How much trans fat is recommended in the diet?

The recommended amount of artificial trans fat is 0 (zero) gram.

The American Heart Association recommends cutting back on foods containing partially hydrogenated vegetable oils to reduce trans fat in your diet and preparing lean meats and poultry without added saturated and trans fat.

The most recent Dietary Guidelines for Americans recommend avoiding industrial trans fat and limiting intakes of trans fat from natural sources to <0.5 % of total calories. This reflects the decision of the US Food and Drug Administration (FDA) on partially hydrogenated oils, the primary dietary source of industrially produced trans fat in the US, which are no longer generally recognized as safe and the complete ban of food manufacturers from adding trans fat into their products.

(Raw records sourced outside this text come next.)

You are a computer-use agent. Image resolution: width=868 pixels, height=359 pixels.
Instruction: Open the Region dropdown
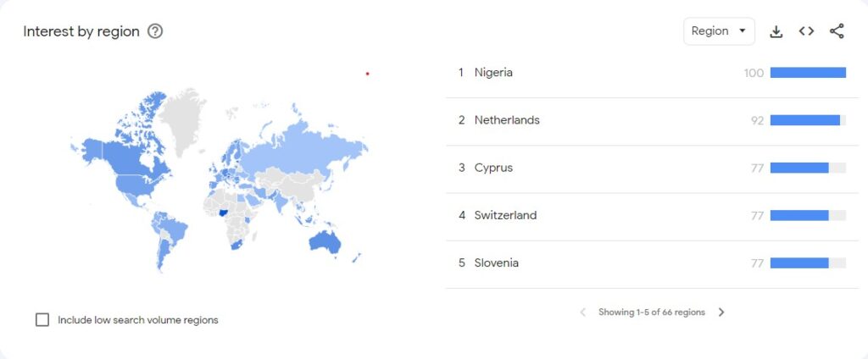(719, 31)
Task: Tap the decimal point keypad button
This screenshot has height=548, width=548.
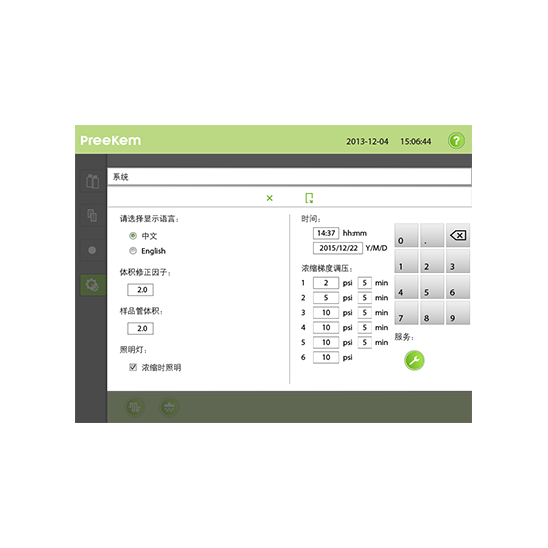Action: point(432,236)
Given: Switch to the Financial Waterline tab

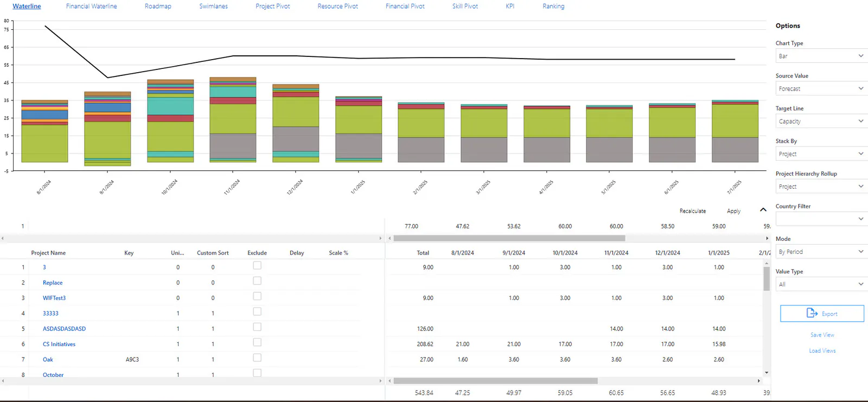Looking at the screenshot, I should [91, 6].
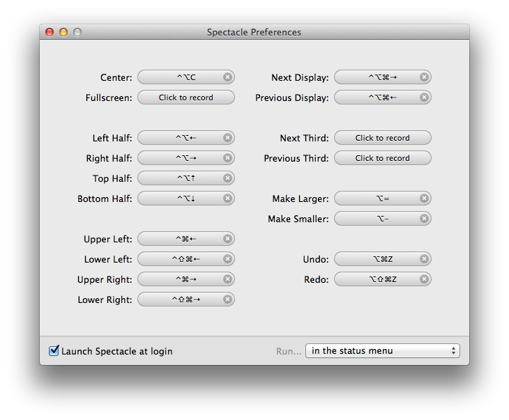
Task: Select the Bottom Half shortcut field
Action: pyautogui.click(x=180, y=199)
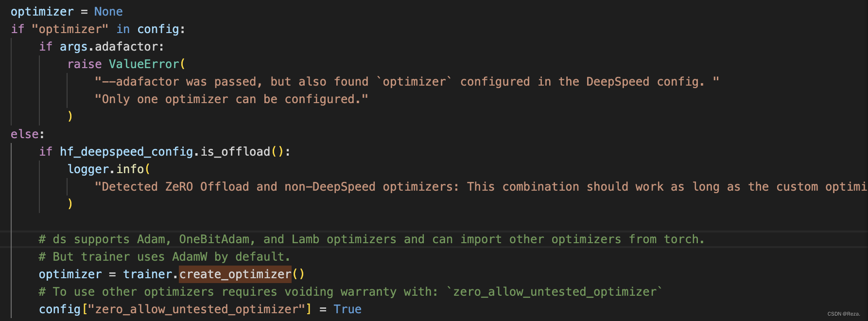Viewport: 868px width, 321px height.
Task: Click the highlighted create_optimizer method name
Action: pos(235,274)
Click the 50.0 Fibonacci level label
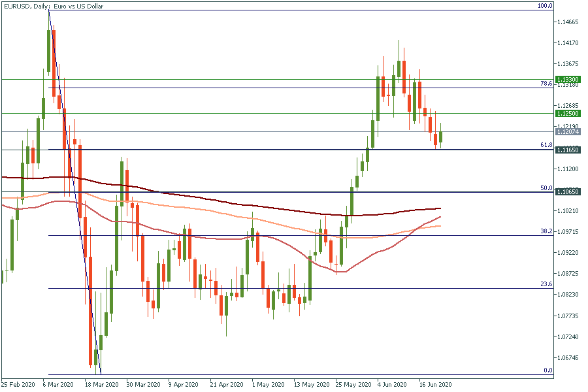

In Europe, recommendations for trans fat ranged from ≤ 2 % of total calories (France, UK) to ≤ 1 % of total calories (Belgium, the Netherlands, Germany-Austria-Switzerland, Spain). Latest recommendations for Belgium, Germany-Austria-Switzerland, the Nordic countries, and Spain indicate that dietary intakes of trans fat should be as low as possible, in any case < 1 % of total calories, whereas a 2 % of total calories limit has been maintained in France (2010) and the UK (2007) 14. Most recent recommendations from professional associations in Europe (European Society of Cardiology) and the US (American Heart Association; American Diabetes Association) indicate that consumption of trans fat should be as low as possible 14.

Why did trans fats become so popular if they have such bad health effects?

Before 1990, very little was known about how trans fat can harm your health. In the 1990s, research began identifying the adverse health effects of trans fats. Based on these findings, FDA instituted labeling regulations for trans fat and consumption has decreased in the US in recent decades, however some individuals may consume high levels of trans fats based on their food choices.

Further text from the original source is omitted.